## Assigned task
Please return the lines from the one with "You are a GUI" through the end of the listing below, word for word, with every picture left out.

## Records for the exercise
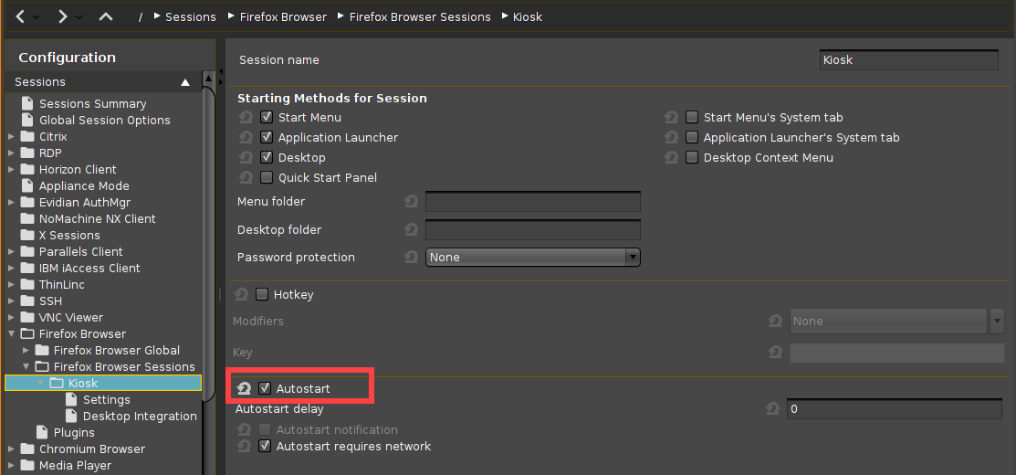The width and height of the screenshot is (1016, 475).
Task: Expand the Citrix tree node
Action: click(x=11, y=137)
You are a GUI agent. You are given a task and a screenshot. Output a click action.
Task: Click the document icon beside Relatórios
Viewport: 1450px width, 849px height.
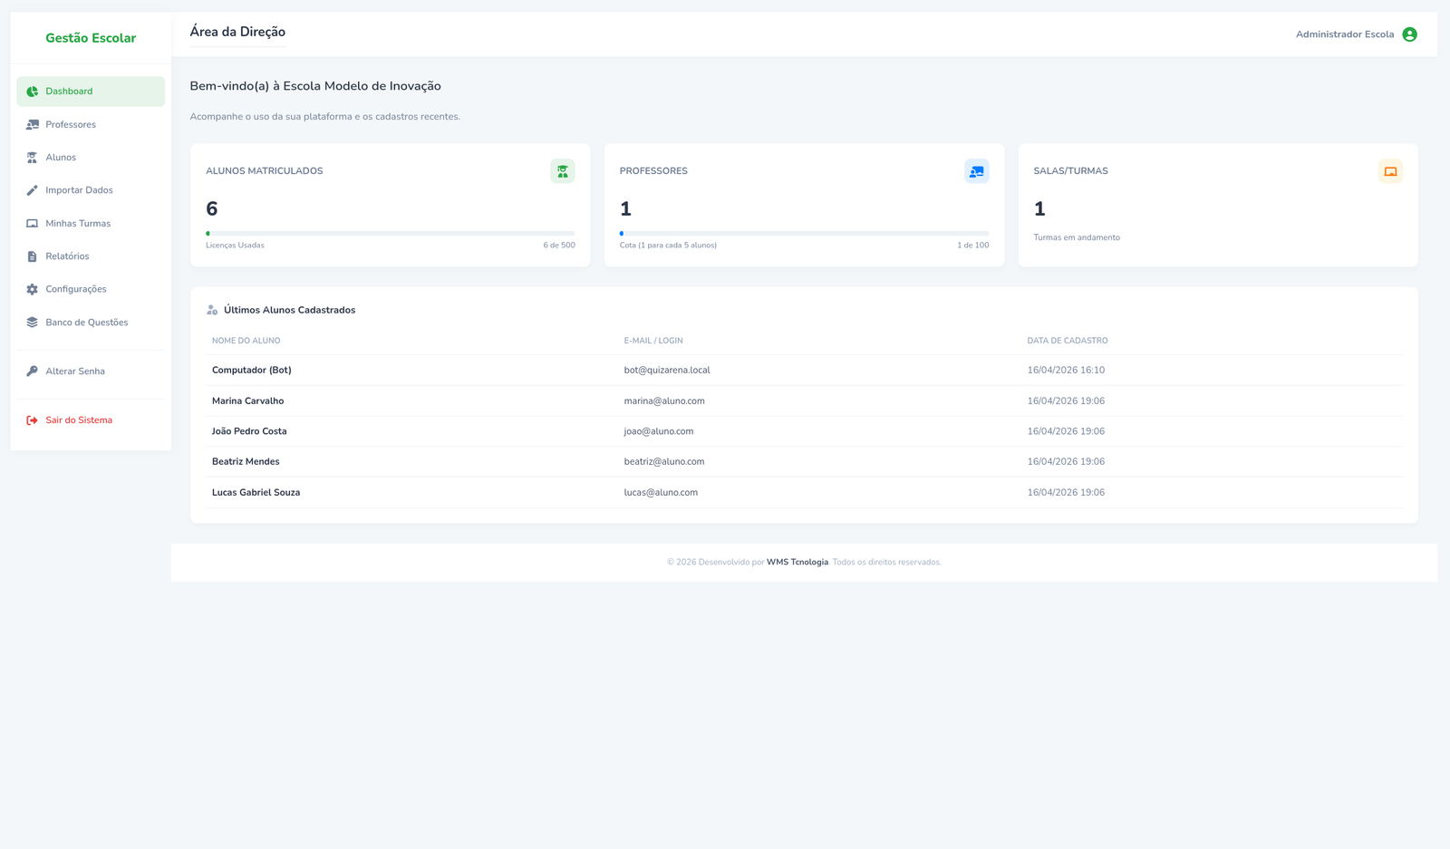click(x=33, y=256)
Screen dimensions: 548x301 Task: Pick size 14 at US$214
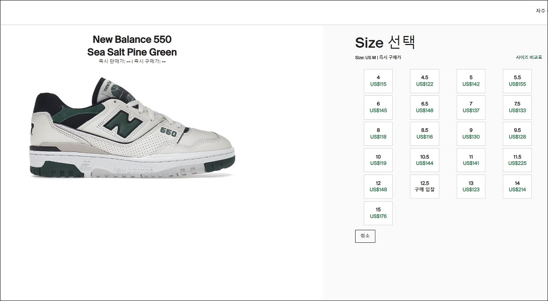[x=517, y=187]
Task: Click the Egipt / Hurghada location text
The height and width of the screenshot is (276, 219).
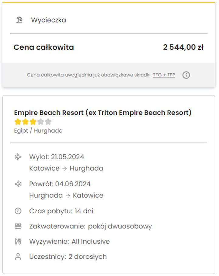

## Exercise output
You are a GUI agent. You are given a task and a screenshot. Output a click action.
Task: Click the document icon beside Relatórios
Viewport: 1450px width, 849px height.
click(x=33, y=256)
Screen dimensions: 548x301 Task: Pick size 14 at US$214
[x=517, y=187]
Task: Click the Egipt / Hurghada location text
The height and width of the screenshot is (276, 219).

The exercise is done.